番組の最後にはいつもリスナーからのお便りを読む主人公。母親とふたりきりにしてもらった治療室で、まだ温もりの残る耳元に、息子の「最後のお便り」を届けるのです……ρ(・・、)



作品ごとの短い解説が巻末にありますので、興味のある作品だけを読まれるのもよいかと思います。「5分で読める!」とはいきませんが(笑)

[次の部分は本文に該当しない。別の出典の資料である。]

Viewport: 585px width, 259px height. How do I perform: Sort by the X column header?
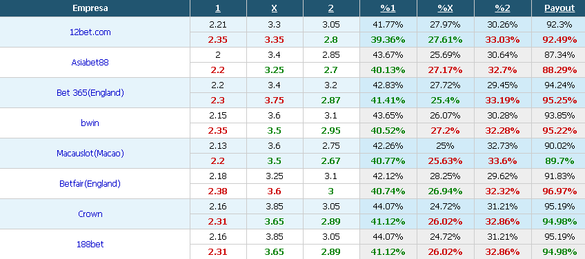(x=275, y=8)
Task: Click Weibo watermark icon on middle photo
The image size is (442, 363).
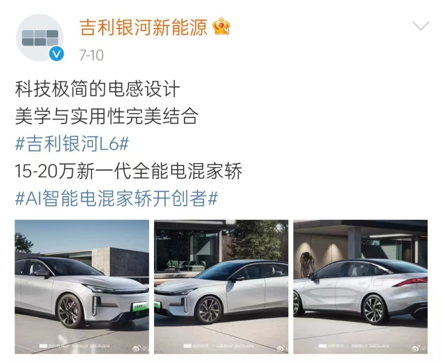Action: (281, 348)
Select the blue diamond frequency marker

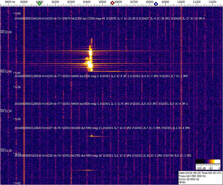click(156, 4)
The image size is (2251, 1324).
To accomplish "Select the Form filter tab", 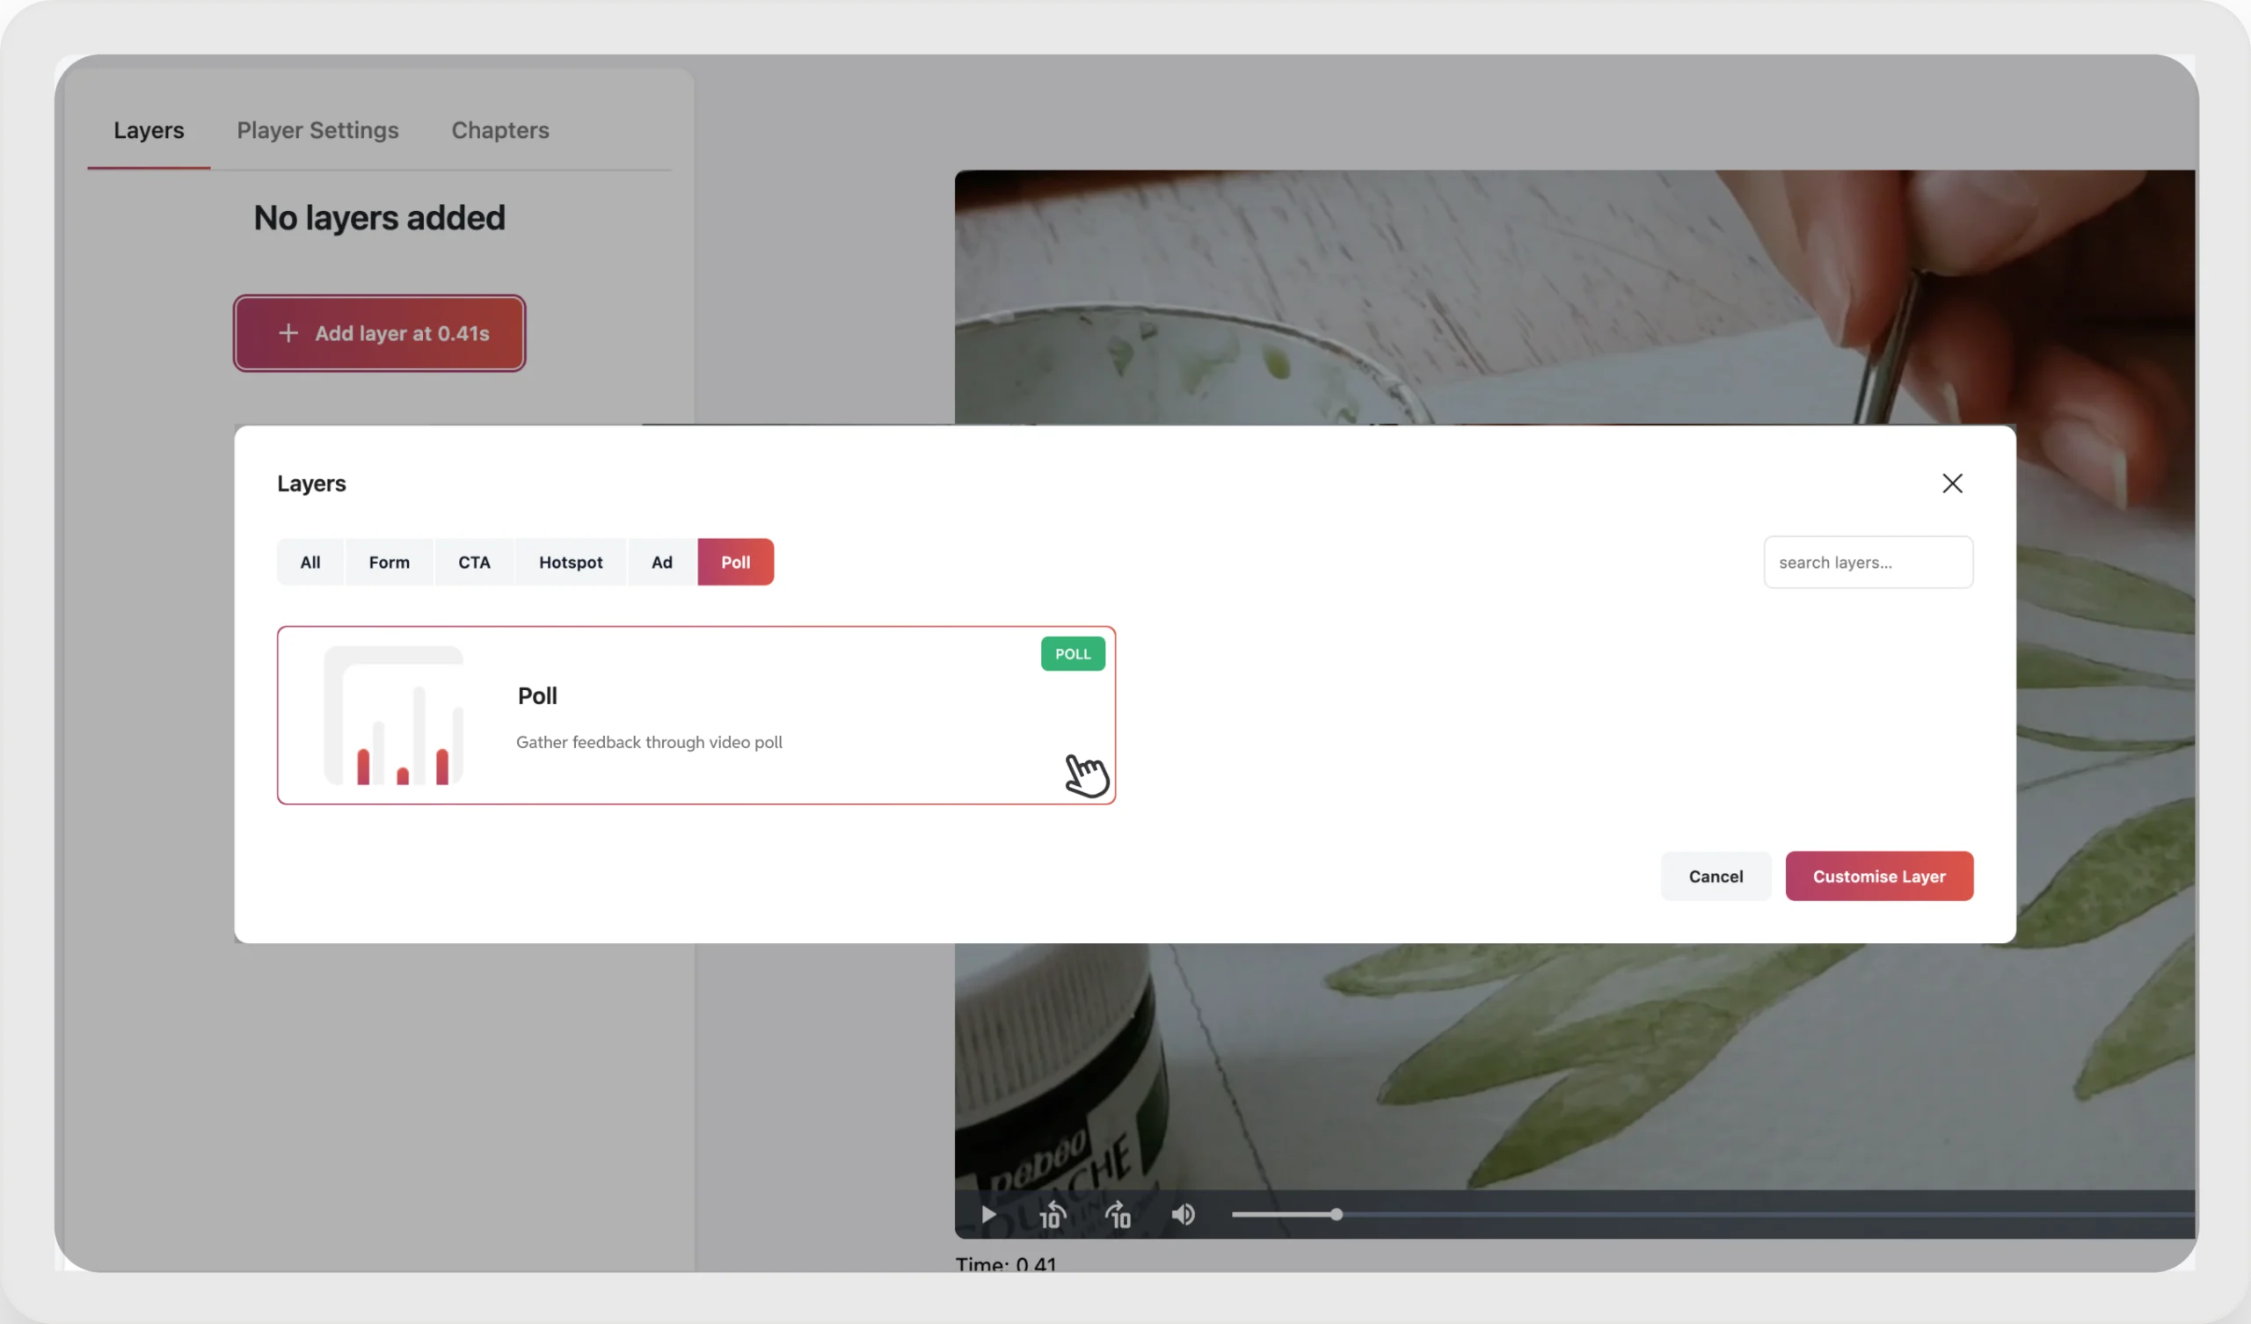I will [389, 562].
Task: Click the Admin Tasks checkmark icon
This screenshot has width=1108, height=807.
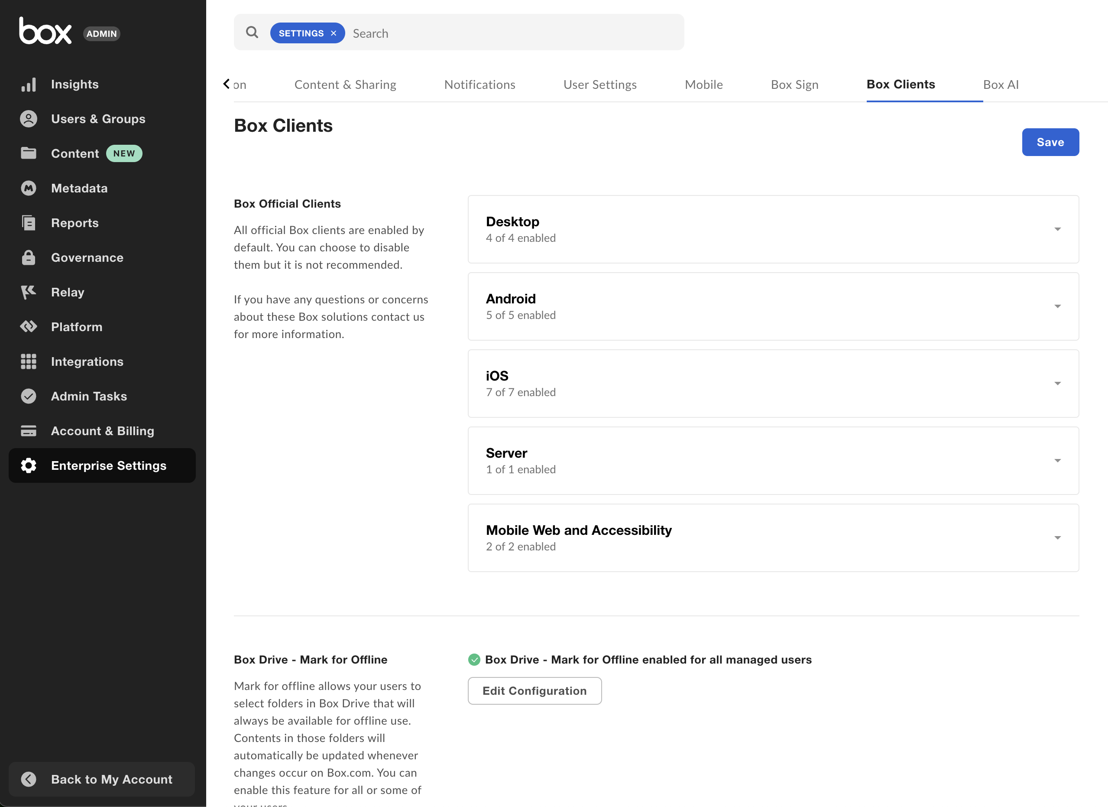Action: coord(28,396)
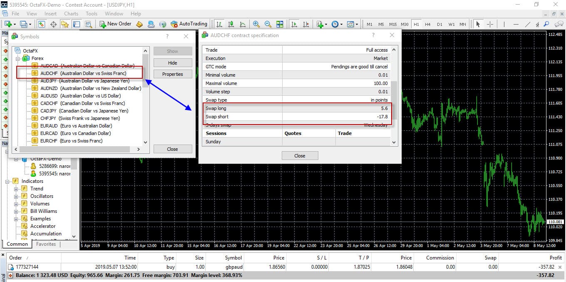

昨日は仕事帰りに何冊か本を買ったのですが、その中の一冊のことも少し……ただ、葬儀関係で内容もキツいものがありますのであまり……でも知ってもらいたい、みたいな感じなので、それでも!!……という方はどうぞ次のページへm(__)m



《追記》
この記事で「2230」だった~ゾロ目を祝うつもりが過ぎていたとは……次は「3333」! 『最後のお便り』はまだまだ先の予定なのです。よろしくお願いします(;^_^A
《ママが遺体にキスできるように。それが彼らの仕事。国境を越えて遺体を家族のもとへ送り届けるのが国際霊柩送還士の仕事。日本初の専門会社で働く人々と遺族の取材を通して、筆者は人が人を弔うことの意味、日本人としての「死」の捉え方を知る。》


第10回(2012年)開高健ノンフィクション賞受賞作です。海外で亡くなられた方のご遺体は貨物扱いになってしまうのか…とニュース映像で見ていて、なんかイヤだな、くらいの気持ちしかなくて……その後はご家族のもとに帰りお葬式をあげて供養されて……と思っていました。だからこんな現実があるなんて……と初めから衝撃でした。


現地で交通事故にあった日本人男性の遺体は裸のままで柩に。きちんとしたエンバーミング(防腐処理)も施してない。頭部の解剖痕はホチキスで何ヵ所か留めてあるだけ。染みだす体液を吸収させる意図なのだろう。柩の中には遺体とともに50ロールほどのトイレットペーパーが乱雑に詰め込まれているなんて……。もうあまりにショックでしばらくは先が読めなかったです。今も少し読んでは休み……で正直、いつ読み終わるのかわかりません。でも自分の知らないところでこういう仕事をしている人たちがいるということ、死をビジネスにするのかと批判する人たちもいるのでしょうが、誰かがなんらかの体制を整えないともっと悲惨な状況がずっと続いていたということですよね。


読書メーターをみたら、たくさんの方が読んでいて、ああ、私ったら遅い……と思いました。こういう本って読むのに勇気がいるといったらへんですが、読む方もしっかり受けとめる覚悟がないとダメだなと感じました。すでに読まれた方々のブログもたくさんありました。


http://d.hatena.ne.jp/fujipon/mobile?date=20130123



こちらは出版社の記事です。

http://www.shueisha.co.jp/shuppan4syo/24nen/outline01.html



今度から少しずつノンフィクションも読んでいこうかと考え中……皆さま、どうぞよい1日を!!